Transcribe the stretch of entries below from the line with "Go to page 25 in pagination" through the line with "Task: Sort by the Code EAN column header", exactly and with both ends included; leave out all other lines.
# # # #
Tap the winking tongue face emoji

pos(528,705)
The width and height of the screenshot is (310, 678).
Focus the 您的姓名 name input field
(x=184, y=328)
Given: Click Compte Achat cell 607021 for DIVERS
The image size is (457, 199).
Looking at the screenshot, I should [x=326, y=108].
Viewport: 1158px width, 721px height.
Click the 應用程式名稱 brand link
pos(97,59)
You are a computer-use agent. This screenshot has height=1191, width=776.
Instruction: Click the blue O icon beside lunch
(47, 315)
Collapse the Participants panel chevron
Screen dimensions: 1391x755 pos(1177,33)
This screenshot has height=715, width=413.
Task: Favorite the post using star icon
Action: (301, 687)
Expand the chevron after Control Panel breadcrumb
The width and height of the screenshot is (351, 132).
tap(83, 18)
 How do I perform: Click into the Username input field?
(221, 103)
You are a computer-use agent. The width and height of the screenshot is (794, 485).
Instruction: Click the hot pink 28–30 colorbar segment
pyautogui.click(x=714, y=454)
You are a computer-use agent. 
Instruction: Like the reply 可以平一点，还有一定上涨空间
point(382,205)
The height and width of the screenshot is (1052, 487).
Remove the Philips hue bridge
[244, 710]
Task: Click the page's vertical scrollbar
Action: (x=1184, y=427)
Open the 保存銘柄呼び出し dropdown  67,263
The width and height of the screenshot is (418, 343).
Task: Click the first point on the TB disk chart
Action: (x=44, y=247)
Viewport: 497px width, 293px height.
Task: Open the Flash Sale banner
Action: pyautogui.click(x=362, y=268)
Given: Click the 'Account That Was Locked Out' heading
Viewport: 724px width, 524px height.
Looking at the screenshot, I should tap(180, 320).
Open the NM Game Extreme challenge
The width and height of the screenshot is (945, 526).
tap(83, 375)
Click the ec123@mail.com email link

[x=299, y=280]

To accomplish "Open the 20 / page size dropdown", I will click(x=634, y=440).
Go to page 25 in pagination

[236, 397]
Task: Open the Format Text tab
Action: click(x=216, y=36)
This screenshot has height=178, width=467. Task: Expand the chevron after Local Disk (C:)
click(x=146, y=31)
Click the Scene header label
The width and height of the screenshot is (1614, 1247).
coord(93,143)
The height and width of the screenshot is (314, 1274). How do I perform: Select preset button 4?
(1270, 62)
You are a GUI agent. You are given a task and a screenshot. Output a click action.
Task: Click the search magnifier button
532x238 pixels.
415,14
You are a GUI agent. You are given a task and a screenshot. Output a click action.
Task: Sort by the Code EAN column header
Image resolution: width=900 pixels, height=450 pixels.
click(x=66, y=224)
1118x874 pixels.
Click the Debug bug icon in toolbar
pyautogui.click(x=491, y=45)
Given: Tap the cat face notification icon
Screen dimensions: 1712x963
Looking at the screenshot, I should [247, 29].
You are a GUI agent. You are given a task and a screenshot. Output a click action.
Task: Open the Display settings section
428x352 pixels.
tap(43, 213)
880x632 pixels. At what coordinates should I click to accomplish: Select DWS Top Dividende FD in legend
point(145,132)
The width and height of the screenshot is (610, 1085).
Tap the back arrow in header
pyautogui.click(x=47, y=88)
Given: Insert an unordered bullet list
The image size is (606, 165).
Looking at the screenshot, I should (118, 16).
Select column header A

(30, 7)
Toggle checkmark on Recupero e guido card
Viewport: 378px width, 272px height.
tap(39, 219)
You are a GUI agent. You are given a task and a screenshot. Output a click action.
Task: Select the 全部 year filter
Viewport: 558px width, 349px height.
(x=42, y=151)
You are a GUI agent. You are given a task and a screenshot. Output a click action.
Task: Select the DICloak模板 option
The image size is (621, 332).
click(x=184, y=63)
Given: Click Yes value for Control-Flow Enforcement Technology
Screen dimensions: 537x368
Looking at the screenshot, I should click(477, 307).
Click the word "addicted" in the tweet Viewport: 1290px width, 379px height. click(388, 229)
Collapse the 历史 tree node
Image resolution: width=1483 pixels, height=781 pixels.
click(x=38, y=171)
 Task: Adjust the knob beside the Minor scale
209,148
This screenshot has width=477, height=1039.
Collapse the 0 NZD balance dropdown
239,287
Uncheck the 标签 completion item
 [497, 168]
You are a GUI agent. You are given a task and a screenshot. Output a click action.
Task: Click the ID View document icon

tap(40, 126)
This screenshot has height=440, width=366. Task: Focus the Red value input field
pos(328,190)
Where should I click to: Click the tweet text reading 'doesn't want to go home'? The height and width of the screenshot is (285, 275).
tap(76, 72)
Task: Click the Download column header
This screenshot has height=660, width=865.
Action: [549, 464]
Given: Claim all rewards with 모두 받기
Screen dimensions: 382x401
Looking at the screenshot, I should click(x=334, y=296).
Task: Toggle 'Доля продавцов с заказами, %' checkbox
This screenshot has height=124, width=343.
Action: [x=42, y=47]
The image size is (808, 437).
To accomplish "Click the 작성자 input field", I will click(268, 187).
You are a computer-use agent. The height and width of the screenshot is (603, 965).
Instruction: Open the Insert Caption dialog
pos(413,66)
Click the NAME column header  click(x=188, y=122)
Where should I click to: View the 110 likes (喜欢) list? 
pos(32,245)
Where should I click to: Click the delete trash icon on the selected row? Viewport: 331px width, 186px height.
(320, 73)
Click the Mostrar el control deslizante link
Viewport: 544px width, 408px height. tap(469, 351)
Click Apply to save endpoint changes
# # # #
REPLY:
Go to page 25 in pagination

[236, 397]
Task: Open the Format Text tab
Action: click(x=216, y=36)
This screenshot has height=178, width=467. Task: Expand the chevron after Local Disk (C:)
click(x=146, y=31)
Click the Scene header label
The width and height of the screenshot is (1614, 1247).
coord(93,143)
The height and width of the screenshot is (314, 1274). How do I perform: Select preset button 4?
(1270, 62)
You are a GUI agent. You are given a task and a screenshot. Output a click action.
Task: Click the search magnifier button
532x238 pixels.
415,14
You are a GUI agent. You are given a task and a screenshot. Output a click action.
Task: Sort by the Code EAN column header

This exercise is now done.